Aspartate transcarbamoylase (ATCase) catalyzes the synthesis of N-carbamoyl-L-aspartate from carbamoyl phosphate and aspartate in the second step of the de novo biosynthesis of pyrimidines. In prokaryotes, the first three activities of the pathway, namely carbamoyl phosphate synthetase (CPSase), ATCase and dihydroorotase (DHOase), are encoded as distinct proteins that function independently or in noncovalent association. In animals, CPSase, ATCase and DHOase are part of a 243 kDa multifunctional polypeptide named CAD. Up-regulation of CAD is essential for normal and tumour cell proliferation. Although the structures of numerous prokaryotic ATCases have been determined, there is no structural information about any eukaryotic ATCase.

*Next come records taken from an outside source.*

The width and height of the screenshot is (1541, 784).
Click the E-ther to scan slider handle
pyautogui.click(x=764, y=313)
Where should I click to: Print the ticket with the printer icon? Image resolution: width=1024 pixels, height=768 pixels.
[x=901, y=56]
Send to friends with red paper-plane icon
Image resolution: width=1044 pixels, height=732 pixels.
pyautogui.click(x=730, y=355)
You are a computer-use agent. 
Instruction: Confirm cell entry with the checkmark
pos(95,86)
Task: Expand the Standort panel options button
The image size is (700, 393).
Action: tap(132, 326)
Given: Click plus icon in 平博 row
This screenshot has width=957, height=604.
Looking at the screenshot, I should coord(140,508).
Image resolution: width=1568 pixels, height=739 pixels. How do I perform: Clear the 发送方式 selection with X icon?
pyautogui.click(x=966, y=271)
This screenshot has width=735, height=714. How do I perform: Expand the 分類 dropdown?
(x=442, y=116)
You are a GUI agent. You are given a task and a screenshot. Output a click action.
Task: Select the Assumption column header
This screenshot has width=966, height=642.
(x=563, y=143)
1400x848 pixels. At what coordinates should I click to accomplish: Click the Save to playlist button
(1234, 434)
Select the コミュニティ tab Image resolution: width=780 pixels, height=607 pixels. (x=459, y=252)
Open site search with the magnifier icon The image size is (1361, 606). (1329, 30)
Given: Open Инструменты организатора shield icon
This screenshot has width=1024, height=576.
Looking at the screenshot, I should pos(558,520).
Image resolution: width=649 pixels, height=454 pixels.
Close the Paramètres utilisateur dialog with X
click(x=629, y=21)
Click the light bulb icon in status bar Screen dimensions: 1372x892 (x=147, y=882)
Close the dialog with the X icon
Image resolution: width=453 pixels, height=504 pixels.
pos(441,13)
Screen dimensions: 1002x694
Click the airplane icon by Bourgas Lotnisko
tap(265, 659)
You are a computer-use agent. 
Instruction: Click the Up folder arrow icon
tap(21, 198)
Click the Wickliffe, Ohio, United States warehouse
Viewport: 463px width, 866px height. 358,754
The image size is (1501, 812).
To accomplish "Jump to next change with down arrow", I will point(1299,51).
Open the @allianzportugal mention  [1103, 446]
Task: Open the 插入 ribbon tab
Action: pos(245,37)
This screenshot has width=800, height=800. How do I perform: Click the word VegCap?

In fact, the only detailed structural information about CAD is that it self-assembles into hexamers and trimers through interactions of the ATCase domains. Here, the expression, purification and crystallization of the ATCase domain of human CAD is reported. The recombinant protein, which was expressed in bacteria and purified with good yield, formed homotrimers in solution. Crystallization experiments both in the absence and in the presence of the inhibitor PALA yielded small crystals that diffracted X-rays to 2.1 Å resolution using synchrotron radiation. The crystals appeared to belong to the hexagonal space group P6(3)22, and Matthews coefficient calculation indicated the presence of one ATCase subunit per asymmetric unit, with a solvent content of 48%. However, analysis of the intensity statistics suggests a special case of the P21 lattice with pseudo-symmetry and possibly twinning.